Total recycled material amounted to over 53,000 tons for almost 4,000 trips to recycling facilities in Italy, while the dismantled material amounted to 8,000 tons with over 850 trips to dismantling facilities.

At the beginning of September 2016, the cruise ship’s wreck departed on its final voyage when it sailed to Genoa’s dry dock. The vessel was stripped bare as its internal fitting was removed and its decks were cut after it was moved from its grounding place off the Island of Giglio to the Port of Genoa in 2014.

The Concordia incident, which occurred in January 2012, took the lives of 32 people out of a total of 4,252 who were aboard the ship at the time.
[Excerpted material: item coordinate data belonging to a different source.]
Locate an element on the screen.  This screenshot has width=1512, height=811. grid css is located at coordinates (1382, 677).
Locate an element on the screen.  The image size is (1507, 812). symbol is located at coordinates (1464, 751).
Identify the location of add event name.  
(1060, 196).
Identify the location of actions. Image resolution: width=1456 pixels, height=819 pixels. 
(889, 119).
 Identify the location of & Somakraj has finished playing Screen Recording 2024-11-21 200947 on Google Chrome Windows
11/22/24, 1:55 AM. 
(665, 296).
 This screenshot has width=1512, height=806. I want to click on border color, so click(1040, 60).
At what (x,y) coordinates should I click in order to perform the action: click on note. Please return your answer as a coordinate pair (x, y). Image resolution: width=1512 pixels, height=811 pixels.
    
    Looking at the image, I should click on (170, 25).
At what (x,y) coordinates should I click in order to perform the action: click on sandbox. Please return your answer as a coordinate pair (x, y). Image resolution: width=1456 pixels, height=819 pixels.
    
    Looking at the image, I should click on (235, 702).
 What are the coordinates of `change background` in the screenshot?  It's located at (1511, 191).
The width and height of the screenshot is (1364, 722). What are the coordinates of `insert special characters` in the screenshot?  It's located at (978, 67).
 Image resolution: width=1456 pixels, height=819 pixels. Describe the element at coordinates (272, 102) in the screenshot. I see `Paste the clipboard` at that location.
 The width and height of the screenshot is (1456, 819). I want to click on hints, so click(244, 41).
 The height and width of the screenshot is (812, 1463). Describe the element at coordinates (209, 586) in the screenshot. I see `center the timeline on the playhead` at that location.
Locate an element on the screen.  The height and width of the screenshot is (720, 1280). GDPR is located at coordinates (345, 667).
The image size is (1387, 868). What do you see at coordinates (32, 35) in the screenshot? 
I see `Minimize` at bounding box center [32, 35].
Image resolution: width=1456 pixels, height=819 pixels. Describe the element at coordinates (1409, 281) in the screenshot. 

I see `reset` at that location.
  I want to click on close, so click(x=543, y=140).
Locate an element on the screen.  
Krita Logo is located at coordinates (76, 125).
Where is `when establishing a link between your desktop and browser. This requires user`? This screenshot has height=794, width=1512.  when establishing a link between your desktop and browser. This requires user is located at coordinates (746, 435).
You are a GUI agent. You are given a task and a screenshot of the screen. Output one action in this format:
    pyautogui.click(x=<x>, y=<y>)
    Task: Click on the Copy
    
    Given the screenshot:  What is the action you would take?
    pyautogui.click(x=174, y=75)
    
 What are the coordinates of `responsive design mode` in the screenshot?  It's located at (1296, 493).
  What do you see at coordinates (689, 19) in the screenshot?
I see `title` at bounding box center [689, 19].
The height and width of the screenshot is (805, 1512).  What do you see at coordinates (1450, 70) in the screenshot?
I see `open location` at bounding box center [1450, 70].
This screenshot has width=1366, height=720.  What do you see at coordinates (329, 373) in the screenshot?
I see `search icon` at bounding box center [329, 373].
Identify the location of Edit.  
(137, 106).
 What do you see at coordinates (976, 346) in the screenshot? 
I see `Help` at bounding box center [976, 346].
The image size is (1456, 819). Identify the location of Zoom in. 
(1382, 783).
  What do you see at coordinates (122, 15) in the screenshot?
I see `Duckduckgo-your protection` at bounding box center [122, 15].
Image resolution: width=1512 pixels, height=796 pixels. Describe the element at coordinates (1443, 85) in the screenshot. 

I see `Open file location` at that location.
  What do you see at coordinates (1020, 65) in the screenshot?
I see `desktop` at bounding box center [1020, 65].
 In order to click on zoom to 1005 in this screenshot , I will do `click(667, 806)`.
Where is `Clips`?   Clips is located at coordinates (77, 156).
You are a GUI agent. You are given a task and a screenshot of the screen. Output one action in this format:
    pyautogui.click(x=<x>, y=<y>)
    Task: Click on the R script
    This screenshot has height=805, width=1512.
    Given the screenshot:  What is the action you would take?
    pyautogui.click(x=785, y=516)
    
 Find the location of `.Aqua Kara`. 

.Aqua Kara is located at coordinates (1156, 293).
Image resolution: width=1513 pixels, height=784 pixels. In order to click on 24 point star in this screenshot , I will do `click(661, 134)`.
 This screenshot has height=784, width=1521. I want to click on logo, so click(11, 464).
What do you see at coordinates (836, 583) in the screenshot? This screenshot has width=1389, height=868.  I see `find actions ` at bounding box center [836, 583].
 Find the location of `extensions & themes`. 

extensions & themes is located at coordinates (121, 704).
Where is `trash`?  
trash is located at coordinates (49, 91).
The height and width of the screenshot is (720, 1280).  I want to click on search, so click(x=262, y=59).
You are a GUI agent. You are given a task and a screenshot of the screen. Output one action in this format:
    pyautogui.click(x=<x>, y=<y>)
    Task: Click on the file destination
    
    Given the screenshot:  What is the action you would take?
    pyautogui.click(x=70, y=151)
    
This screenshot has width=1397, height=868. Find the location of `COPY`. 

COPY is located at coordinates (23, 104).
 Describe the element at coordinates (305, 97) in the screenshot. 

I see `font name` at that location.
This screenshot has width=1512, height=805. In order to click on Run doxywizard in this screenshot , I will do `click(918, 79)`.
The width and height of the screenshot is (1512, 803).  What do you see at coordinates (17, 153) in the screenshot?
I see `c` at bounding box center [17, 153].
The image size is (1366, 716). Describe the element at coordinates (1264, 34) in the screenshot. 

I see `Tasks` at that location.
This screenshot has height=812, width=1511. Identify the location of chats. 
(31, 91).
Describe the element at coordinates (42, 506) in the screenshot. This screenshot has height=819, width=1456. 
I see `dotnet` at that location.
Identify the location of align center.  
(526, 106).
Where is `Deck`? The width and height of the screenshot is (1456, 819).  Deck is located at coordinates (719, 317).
The grounding of the cruise ship was believed to had been caused by the captain’s recklessness, as the ship came too close to the Giglio island where it got stuck and later collapsed.

Meanwhile, the crew members aboard the UAE-flagged products tanker MT IBA, owned by Alco Shipping Services, have had their basic human rights breached, according to a report released by Human Rights at Sea (HRAS).

The seafarers, comprising nine Indian, three Pakistani, one Sri Lankan and one Myanmarian national, have been deprived of liberty, lack protection of their health and bodily integrity, lack protection of their right to life, and lack family life due to their enforced retention on the MT IBA.

HRAS informed that the crew are currently stranded on an unsafe vessel, anchored off the coast of UAE. Their safety has allegedly been compromised by the provision of unfit Personal Protective Equipment, and they have repeatedly been left without fresh food or fresh water.

Additionally, for the last six months the crew have been denied access to medical treatment and have been without pay during the same period.

“We are not being paid for last 6 months…now captain and company is threatening to all crew, that crew have to face consequences… Our life and career is in danger… The men need to be repatriated,” the crew said.

HRAS added that the crew allege that after raising the safety concerns with Alco Shipping, “they have been repeatedly threatened with criminal proceedings should they report their concerns to a local authority.”

“Human Rights at Sea will continue to publicly document and publish cases of the abuse of seafarers wherever this occurs in the world so that the international community have the facts,” David Hammond, CEO of Human Rights at Sea, said.

“We aim, that by ensuring such poor conditions are objectively highlighted, our evidenced-based approach will trigger formal public condemnation and resultant action by the IMO, ILO and the flag State administration at the very least. Silence and inaction are no longer an option from established shipping bodies,” Hammond added.